I met a friend for dinner last night. We always go to the same restaurant because we love it, and it saves on any unnecessary brain power deciding on where to meet. She’s getting married next year, which is tres exciting! We always end up chatting about general rubbish that we both find entertaining but the conversations will start to steer into the domain of maturity…
“What has happened to us? We’re talking about [Insert either work; babies; marriage; not coping with hangovers]”.
Don’t get me wrong, we are clearly at that stage in life where this is the sort of thing that we should be talking about. More often than not, we find ourselves deliberating on anti-ageing serums and slimming underwear. It just seems to creep up on us unawares and never fails to shock us that we have, sadly, grown up.

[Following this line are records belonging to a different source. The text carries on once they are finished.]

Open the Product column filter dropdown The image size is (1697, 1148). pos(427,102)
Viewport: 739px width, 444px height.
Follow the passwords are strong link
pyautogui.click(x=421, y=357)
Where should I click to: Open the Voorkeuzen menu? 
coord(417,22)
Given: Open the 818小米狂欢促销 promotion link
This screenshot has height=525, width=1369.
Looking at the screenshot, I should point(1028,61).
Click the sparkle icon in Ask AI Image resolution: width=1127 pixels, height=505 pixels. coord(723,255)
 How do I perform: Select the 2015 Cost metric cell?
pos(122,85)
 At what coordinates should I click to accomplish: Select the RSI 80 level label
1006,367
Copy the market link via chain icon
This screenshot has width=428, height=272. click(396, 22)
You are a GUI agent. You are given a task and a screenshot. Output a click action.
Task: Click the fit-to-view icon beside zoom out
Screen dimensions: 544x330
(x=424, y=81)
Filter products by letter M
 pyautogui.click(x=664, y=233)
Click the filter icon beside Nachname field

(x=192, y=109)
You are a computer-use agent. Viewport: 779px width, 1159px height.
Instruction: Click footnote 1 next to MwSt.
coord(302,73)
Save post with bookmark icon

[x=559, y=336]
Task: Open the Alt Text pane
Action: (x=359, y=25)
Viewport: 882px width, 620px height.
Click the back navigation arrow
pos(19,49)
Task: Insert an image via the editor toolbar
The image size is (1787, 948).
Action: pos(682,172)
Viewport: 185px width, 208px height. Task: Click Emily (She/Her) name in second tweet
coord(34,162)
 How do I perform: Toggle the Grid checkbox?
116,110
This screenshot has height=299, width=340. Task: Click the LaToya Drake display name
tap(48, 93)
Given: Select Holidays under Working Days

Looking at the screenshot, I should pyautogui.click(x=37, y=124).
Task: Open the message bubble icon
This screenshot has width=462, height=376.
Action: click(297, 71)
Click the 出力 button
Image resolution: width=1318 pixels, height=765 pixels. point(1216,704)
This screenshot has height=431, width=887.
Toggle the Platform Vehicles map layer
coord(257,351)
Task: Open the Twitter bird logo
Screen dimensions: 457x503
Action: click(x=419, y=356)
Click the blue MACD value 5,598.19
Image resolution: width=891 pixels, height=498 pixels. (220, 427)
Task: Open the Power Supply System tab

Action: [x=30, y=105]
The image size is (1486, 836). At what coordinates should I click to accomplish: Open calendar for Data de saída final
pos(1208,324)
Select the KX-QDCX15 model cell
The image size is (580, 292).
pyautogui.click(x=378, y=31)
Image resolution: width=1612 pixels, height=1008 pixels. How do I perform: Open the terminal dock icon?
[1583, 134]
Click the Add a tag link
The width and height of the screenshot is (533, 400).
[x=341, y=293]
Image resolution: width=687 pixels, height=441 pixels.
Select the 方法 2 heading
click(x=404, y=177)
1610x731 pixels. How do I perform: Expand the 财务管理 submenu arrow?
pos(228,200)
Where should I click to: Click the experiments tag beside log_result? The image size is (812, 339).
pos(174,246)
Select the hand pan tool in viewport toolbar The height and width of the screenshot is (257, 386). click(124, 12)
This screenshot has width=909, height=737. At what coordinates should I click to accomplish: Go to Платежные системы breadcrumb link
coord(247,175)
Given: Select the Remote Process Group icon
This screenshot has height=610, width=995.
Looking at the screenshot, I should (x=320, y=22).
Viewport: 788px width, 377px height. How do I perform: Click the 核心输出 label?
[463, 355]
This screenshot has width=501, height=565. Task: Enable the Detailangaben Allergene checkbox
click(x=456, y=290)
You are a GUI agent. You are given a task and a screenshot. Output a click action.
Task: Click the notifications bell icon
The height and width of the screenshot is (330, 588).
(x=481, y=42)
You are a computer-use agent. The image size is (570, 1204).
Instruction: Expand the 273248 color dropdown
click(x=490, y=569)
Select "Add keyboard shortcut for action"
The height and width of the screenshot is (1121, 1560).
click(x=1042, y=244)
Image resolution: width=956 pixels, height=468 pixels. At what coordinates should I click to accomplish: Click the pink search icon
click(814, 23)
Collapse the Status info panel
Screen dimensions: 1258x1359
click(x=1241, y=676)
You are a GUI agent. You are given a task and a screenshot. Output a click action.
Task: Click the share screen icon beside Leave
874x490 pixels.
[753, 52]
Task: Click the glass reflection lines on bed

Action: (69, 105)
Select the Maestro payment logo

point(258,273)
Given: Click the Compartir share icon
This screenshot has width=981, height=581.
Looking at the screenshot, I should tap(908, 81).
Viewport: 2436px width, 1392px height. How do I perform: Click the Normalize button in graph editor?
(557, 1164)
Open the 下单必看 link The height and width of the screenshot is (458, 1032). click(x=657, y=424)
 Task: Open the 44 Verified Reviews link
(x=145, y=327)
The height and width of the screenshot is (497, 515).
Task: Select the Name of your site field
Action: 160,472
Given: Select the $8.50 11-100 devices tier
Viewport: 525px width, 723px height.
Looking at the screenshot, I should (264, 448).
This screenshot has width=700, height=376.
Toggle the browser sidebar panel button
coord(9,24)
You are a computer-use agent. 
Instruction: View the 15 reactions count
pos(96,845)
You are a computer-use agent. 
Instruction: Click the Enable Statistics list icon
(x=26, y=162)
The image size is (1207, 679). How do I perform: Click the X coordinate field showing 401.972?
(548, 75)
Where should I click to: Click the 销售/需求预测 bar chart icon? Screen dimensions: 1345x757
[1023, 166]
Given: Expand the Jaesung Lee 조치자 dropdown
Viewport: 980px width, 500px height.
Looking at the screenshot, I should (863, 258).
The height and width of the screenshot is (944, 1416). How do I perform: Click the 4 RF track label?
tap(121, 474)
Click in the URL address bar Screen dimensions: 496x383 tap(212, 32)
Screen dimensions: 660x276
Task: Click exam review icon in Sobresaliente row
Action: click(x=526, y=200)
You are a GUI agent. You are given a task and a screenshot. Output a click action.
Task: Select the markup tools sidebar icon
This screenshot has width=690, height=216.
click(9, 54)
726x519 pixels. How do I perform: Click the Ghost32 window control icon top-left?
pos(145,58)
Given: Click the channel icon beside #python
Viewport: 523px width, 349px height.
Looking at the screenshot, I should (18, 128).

On the way to dinner I bumped into a friend from school. I haven’t seen him in probably 10 years. In the 60 second conversation (I was getting off the train that he was getting on) I discovered that not only had he got married, but he’d seen that one through to the other end and was going through a divorce! That’s really grown up. I’m not there yet.
I have a theory about maturity and I explained my tactic, which so far, seems to be working for me. I think you have a certain amount of maturity at certain stages of your life and generally this increases with age. I say ‘generally’ as there are a few who seem to entirely evade the inevitable (mostly man-boys who still happily play computer games in their underwear and find setting farts on fire funny well into their 30’s).
I think you can pick and choose which areas of your life you’d like to be grown up in. So say you have the normal level of maturity for a 28 year old girl, that might mean running board meetings Monday – Friday then spending the weekends eating push pops and watching The Racoons. Or you could behave pretty normal at work, have a steady relationship and a few drinks of a weekend. That’s splitting it pretty evenly, I’d say.
Seeing as I made this up and I’ve created no rules, you can pretty much change this as and when but I think there always has to be a relative balance to compensate. For example, getting drunk on a thursday night is positivley adolescent, but then you could do all the washing, empty the dishwasher and settle down with a cuppa to watch Question Time, so varying levels of maturity can be applied as and when.
I realise this theory may be flawed and is most likely a load of rubbish and despite the fact I’ve spent hours on the phone to B&Q today, paid off the credit card bill (not all of it sadly) and got very excited at a picture message of our new garden turf, it’s pretty self-evident that I’ve still got a fair bit of growing up to do.
Day 1: Cupcake (fail)
Day 2: Gym (good) Wine (fail)
Day 3: So far so good, fingers crossed…
“Maturity is a high price to pay for growing up.” Tom Stoppard.